PAGE EXCERPT.

=== Begin Enclosure ===

Sunday, August 30, 2009

Speed Bump

The surrogacy process is so complex that Zach and I have had to take a project-managment approach to the whole thing in order to stay on track (and to keep our brains from spontaneously detonating).

We have files.

We have task lists and timelines.

And today we had an actual meeting, which generated a whole new task list.

One of those tasks is for me to create a full-on matrix of all the information we've collected about the eight agencies we're in the process of researching. (Yes, EIGHT. Yes, MATRIX.)

But I don't need that matrix to report the results of our most recent surrogacy consultation, because I can sum that up in one elegant phrase: HELL, NO!

Having given some of the many considerations further consideration, we've concluded that we want to work with an agency that fully pre-screens its surrogates.

So our first indication that this particular agency was a no-go was finding out that they hold off on the medical and psychological screening, as well as the criminal background check, until after there is a match.

But we continued the conversation, because you never know—we might be persuaded to change our minds on that point. (Not likely, but possible.)

Then we got to the all-important subject of medical insurance. And here's where the red flags started to fly.

First we were told that the agency has had success with surrogates applying for medical coverage through a particular HMO that does not specifically ask about surrogacy on the application.

So the surrogates aren't committing insurance fraud, the agency representative says, unprompted.

Wow. Really? That's your sales pitch?

Because Zach and I are scrupulously honest about EVERYTHING.

We tell waiters and waitresses when they've forgotten to charge us for a soda.

We hand back money when cashiers give us the wrong change.

We report undocumented income on our tax returns.

We're probably the only people in the borough of Brooklyn who got the (required) permit for asbestos abatement, which adds extra hassle and time and expense to the process, rather than exhanging winks with a contractor.

Need I go on?

So the idea that we would work with an agency that takes a very shady shortcut—one they have to defend as "not insurance fraud"—is so far-fetched it couldn't even hope to grow up and become a nonstarter.

The agency rep went on to say that at least one other carrier does cover surrogacy but reserves the right to put a lien on the surrogate's compensation. So we change the contract to say that we're reimbursing for living expenses rather than for surrogacy, she says.

That's two flavors of shady, as far as we're concerned.

=== End Enclosure ===

SUPPLIED INFORMATION.
=== Begin Enclosure ===

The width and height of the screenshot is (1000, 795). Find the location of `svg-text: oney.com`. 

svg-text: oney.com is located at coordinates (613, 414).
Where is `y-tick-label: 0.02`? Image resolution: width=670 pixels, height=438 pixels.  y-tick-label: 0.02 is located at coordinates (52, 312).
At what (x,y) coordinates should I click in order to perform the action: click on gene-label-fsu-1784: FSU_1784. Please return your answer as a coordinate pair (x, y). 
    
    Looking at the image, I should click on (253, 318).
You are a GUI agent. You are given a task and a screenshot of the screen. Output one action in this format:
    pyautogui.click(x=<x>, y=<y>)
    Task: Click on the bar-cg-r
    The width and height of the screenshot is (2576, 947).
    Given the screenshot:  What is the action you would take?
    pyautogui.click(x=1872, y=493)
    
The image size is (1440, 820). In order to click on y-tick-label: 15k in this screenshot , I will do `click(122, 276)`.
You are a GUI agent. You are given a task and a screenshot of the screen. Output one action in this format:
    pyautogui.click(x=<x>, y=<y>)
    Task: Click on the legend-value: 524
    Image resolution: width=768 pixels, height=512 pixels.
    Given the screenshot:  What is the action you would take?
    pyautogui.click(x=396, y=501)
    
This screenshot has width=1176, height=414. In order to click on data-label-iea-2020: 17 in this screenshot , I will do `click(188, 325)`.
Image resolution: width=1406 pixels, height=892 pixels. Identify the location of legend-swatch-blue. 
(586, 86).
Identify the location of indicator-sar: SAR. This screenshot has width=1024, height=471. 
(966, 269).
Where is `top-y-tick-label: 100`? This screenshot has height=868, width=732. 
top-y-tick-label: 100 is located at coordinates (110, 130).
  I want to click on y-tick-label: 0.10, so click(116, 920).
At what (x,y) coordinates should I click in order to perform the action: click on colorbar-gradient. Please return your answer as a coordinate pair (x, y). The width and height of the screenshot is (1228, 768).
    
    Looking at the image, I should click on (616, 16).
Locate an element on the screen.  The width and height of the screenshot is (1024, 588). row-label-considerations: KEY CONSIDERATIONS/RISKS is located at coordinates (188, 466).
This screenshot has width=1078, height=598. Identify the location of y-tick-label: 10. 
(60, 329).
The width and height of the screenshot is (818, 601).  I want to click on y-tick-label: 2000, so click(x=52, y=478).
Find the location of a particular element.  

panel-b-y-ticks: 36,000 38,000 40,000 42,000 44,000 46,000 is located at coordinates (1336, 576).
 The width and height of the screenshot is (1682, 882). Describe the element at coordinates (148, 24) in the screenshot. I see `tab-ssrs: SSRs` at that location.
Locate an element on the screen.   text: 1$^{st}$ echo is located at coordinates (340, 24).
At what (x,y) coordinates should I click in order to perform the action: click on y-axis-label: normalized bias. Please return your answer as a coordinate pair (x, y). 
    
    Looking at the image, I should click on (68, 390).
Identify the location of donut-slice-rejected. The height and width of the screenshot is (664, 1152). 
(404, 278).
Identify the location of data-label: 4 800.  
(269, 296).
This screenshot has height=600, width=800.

=== End Enclosure ===

PROMPT.
Rewrite the surrogacy blog post from the words "So the surrogates" through the words "our tax returns.", changing "soda" to "lemonade". The data has no role in this exercise.

TASK OUTPUT.
So the surrogates aren't committing insurance fraud, the agency representative says, unprompted.

Wow. Really? That's your sales pitch?

Because Zach and I are scrupulously honest about EVERYTHING.

We tell waiters and waitresses when they've forgotten to charge us for a lemonade.

We hand back money when cashiers give us the wrong change.

We report undocumented income on our tax returns.